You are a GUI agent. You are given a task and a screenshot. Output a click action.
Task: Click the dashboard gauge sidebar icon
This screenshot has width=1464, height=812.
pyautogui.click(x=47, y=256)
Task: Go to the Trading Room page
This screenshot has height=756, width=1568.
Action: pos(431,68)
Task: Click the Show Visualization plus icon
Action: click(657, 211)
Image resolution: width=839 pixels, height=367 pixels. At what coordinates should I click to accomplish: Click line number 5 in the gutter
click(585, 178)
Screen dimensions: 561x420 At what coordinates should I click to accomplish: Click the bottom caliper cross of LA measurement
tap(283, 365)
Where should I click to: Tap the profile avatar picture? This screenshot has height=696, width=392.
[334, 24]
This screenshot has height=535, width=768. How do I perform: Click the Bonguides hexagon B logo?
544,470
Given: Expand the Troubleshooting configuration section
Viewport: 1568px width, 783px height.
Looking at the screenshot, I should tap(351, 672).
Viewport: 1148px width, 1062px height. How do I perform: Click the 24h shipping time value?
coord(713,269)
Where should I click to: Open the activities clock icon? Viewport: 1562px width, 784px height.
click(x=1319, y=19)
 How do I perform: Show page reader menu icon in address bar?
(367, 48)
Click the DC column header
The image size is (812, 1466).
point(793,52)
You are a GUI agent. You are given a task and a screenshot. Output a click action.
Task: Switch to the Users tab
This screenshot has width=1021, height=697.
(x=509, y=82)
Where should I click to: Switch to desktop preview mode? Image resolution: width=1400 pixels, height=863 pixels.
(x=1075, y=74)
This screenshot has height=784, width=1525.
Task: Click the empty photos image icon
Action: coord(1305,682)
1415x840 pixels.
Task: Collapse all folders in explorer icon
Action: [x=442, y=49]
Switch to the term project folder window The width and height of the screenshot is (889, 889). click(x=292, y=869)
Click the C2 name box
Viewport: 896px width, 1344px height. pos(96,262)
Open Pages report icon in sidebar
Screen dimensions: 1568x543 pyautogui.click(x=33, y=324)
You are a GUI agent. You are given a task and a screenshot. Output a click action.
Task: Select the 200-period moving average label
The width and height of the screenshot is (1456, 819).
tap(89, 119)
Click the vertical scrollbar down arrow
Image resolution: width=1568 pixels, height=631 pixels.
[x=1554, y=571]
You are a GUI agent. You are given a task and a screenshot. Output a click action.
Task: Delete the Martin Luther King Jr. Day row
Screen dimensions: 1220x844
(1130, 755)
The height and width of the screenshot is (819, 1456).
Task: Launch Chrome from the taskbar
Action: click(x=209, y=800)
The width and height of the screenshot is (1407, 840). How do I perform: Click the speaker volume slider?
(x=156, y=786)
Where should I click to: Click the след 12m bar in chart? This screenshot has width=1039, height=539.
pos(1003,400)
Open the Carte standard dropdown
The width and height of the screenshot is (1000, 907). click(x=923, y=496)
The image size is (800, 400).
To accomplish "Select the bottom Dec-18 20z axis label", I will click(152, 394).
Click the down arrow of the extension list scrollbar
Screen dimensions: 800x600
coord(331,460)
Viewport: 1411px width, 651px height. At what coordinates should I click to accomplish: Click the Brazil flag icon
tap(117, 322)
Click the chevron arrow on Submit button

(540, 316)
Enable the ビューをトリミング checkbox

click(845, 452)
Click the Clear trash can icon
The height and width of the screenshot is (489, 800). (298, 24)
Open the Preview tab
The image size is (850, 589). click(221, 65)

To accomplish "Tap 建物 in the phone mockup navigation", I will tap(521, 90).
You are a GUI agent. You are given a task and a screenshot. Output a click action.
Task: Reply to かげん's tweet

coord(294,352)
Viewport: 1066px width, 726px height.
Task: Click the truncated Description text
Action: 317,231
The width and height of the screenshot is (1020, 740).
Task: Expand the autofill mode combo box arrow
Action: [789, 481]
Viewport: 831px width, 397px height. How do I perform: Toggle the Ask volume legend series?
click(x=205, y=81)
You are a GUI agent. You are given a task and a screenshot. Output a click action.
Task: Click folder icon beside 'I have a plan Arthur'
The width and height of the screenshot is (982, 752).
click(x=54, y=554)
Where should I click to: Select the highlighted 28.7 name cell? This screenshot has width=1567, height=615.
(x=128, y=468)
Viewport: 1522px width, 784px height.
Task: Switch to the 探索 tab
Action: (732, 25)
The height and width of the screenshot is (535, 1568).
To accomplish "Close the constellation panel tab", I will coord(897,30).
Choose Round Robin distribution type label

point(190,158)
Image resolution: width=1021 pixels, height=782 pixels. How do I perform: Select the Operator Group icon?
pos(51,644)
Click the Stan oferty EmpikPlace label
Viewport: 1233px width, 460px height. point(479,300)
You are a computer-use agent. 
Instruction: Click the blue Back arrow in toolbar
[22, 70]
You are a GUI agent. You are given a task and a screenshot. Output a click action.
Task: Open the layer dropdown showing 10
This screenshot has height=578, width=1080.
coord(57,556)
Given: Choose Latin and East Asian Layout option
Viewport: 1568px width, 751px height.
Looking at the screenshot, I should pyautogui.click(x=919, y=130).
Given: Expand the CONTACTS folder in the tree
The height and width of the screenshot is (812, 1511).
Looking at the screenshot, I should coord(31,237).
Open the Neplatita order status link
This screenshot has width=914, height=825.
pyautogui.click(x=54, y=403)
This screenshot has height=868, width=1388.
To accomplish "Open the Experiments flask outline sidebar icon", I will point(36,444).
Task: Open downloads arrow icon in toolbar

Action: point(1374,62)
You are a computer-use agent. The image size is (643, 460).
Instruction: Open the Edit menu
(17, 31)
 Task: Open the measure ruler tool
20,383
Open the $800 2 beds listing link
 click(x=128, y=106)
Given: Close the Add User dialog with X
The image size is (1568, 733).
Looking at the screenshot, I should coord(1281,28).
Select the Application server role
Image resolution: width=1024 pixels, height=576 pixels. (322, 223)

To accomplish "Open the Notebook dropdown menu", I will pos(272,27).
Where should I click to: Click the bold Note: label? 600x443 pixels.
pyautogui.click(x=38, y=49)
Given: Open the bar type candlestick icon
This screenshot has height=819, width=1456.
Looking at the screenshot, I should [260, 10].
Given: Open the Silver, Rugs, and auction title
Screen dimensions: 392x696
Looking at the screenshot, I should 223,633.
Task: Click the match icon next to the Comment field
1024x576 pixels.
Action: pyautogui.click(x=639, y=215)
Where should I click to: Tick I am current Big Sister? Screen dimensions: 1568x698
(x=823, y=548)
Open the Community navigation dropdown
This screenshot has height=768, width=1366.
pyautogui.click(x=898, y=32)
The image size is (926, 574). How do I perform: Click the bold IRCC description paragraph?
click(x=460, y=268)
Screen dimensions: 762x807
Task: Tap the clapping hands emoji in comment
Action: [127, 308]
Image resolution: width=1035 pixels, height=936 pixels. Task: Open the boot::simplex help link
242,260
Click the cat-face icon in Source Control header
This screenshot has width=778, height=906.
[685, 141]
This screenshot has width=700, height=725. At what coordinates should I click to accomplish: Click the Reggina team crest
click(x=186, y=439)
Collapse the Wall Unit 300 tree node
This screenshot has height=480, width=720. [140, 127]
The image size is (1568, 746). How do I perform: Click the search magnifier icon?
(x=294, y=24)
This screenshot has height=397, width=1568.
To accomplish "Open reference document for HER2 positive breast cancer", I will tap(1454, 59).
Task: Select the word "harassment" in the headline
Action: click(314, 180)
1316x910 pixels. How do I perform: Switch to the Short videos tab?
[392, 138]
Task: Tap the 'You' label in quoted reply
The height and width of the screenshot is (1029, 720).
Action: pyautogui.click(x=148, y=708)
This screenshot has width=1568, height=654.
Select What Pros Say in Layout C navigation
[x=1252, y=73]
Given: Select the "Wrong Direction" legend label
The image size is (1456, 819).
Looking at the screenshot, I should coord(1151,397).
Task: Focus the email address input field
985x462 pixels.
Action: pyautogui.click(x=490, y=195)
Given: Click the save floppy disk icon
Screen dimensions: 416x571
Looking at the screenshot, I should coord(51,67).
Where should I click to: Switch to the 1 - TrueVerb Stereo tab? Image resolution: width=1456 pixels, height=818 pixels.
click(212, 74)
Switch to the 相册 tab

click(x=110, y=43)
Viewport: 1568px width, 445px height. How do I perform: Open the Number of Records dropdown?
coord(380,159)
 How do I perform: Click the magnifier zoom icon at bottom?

● ● ● ● ● ● ●

[Problem details]
Please copy out, without any change, the part of the items that opens with the line containing "Where should I click to: Switch to the" and closes with the last line of the items.

[Reply to the task]
Where should I click to: Switch to the 1 - TrueVerb Stereo tab? Image resolution: width=1456 pixels, height=818 pixels.
click(212, 74)
Switch to the 相册 tab

click(x=110, y=43)
Viewport: 1568px width, 445px height. How do I perform: Open the Number of Records dropdown?
coord(380,159)
 How do I perform: Click the magnifier zoom icon at bottom?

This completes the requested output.